CHALLENGES:
a: Copy the records word for word, starting at the line that contains "Given: Click the Refill : 30 Days text" and ending at the last line of the records, with both ends included. Leave the pictures out of your copy.
b: Go on with the passage on Modulator Script plugin inputs and outputs from the point where it stops.

The Modulator Script plugin point has the following available inputs:

Name	Representation	Units	Definition
DateUTC	String	---	The current date and time.
CbName	String	---	The scenario central body.
ObjectPath	String	---	Path name of the object.
ObjectPosLLA	Double-3	rad, rad, m	Object position in Lat/Lon/Altitude.
EpochSec	Double	sec	Current simulation time value since epoch.
RFCarrierFreq	Double	Hz	RF carrier frequency.
DataRate	Double	bits/sec	Data rate of the transmitter.

Output Arguments – Custom PSD Script Modulator

The following outputs are expected from the script by STK:

Name	Representation	Units	Definition
IsDynamic	Integer	---	Indicates if script is time-dynamic (0,1). If 0 (false), the script is only called once for all times (at EpochSec = 0) and the returned data is utilized for each time step. If 1 (true), the script is called for each time step.
ModulationName	String	---	Name of the modulation, used by the receiver for proper demodulation.
SpectrumLimitLow	Double	Hz	Lower band limit of output spectrum relative to RF carrier frequency (-100e9 to 0).
SpectrumLimitHi	Double	Hz	Upper band limit of output spectrum relative to RF carrier frequency (0 to 100e9).
UsePSD	Integer	---	Use signal PSD indicator. If 0 (false), the NumPSDPoints returned is set to 0. (0 to 1)
PSDData	Double	---	PSD data.
FreqStepSize	Double	Hz	Frequency step size of the PSD data.

Output Arguments - Ideal PSD Script Modulator

The following outputs are expected from the script by STK:

Name	Representation	Units	Definition
IsDynamic	Integer	---	Indicates if script is time-dynamic (0,1). If 0 (false), the script is only called once for all times (at EpochSec = 0) and the returned data is utilized for each time step. If 1 (true), the script is called for each time step.
ModulationName	String	---	Name of the modulation, used by the receiver for proper demodulation.

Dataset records
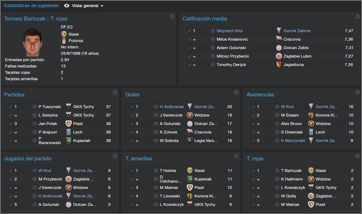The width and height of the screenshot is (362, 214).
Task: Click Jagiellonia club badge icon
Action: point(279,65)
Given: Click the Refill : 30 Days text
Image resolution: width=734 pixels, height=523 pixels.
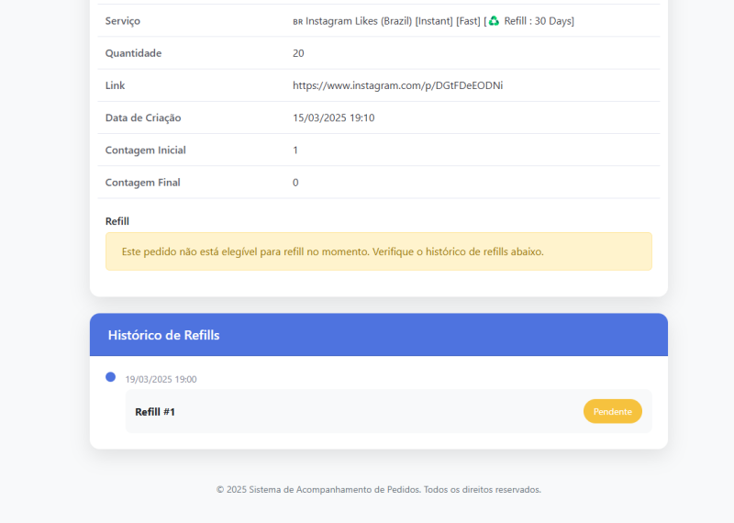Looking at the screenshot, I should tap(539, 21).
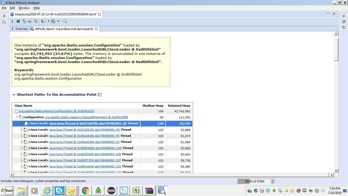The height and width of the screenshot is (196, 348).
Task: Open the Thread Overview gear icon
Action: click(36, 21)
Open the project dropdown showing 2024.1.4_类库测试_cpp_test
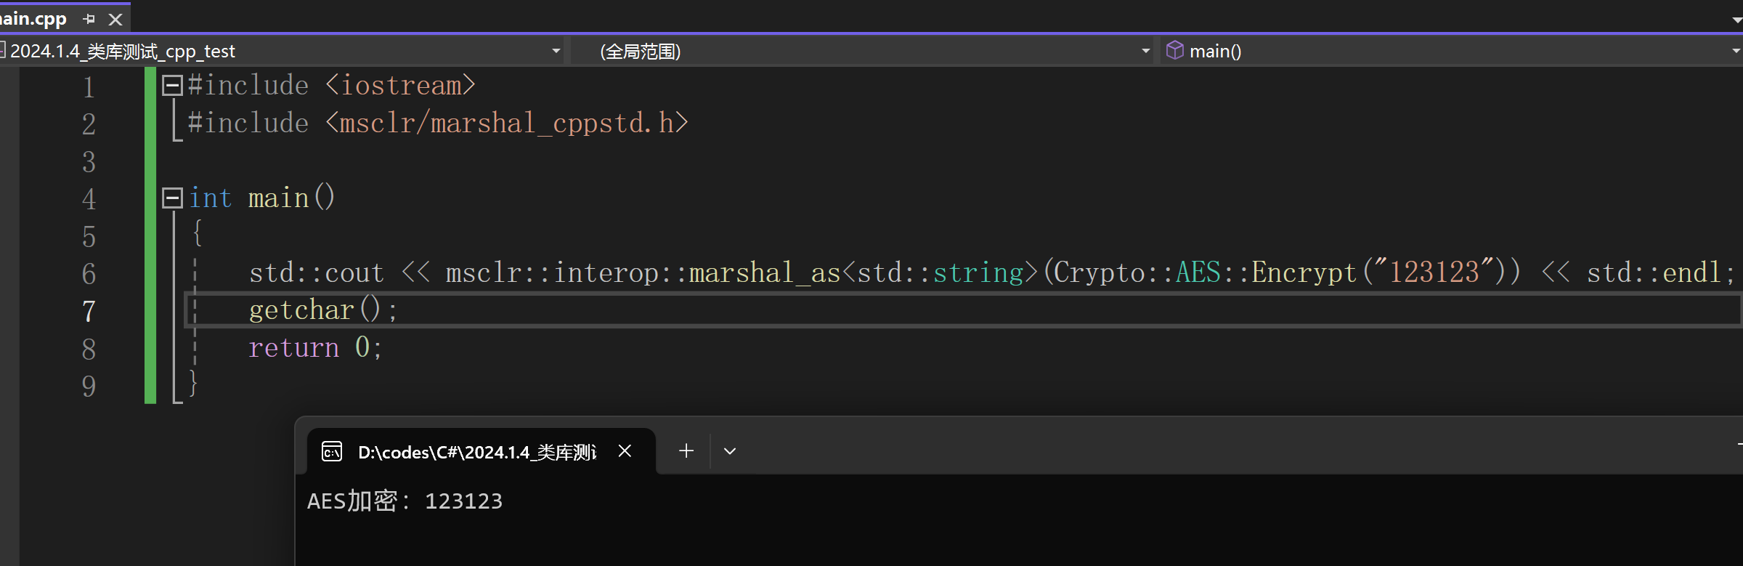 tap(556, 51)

ANSWERS FOR THE TASKS:
a:
Given: Click the Refill : 30 Days text
Image resolution: width=734 pixels, height=523 pixels.
Looking at the screenshot, I should tap(539, 21).
The height and width of the screenshot is (196, 348).
Task: Open the Thread Overview gear icon
Action: click(36, 21)
Open the project dropdown showing 2024.1.4_类库测试_cpp_test
 tap(556, 51)

b:
ModulationEfficiency	Double	Hz/(bits/sec)	Specifies the spectral efficiency of the user’s modulation prior to any encoding. This return value is ignored if UsePSD value is set to 1.
CodeRate	Double	---	The rate of the encoding scheme. For example, an encoding scheme which takes in 1 information bit and encodes it into 2 encoded bits has a code rate of 0.5.
PSDShape	String	---	When UsePSD value is set to 1, this will define the shape of the PSD. If the value does not match one of the modulation types registered within STK, STK will produce a flat PSD spectra across the specified low/hi spectrum values.
SpectrumLimitLow	Double	Hz	Lower band limit of output spectrum relative to RF carrier frequency (-100e9 to 0).
SpectrumLimitHi	Double	Hz	Upper band limit of output spectrum relative to RF carrier frequency (0 to 100e9).
UsePSD	Integer	---	Use signal PSD indicator. If 0 (false), the NumPSDPoints returned is set to 0. (0 to 1)
ChipsPerBit	Integer	---	Number of chips per bit. This return value is ignored if UsePSD value is set to 1.

Demodulator

Input Arguments

The Demodulator Script plugin point has the following available inputs:

Name	Representation	Units	Definition
DateUTC	String	---	The current date and time.
CbName	String	---	The scenario central body.
ObjectPath	String	---	Path name of the object.
ObjectPosLLA	Double-3	rad, rad, m	Object position in Lat/Lon/Altitude.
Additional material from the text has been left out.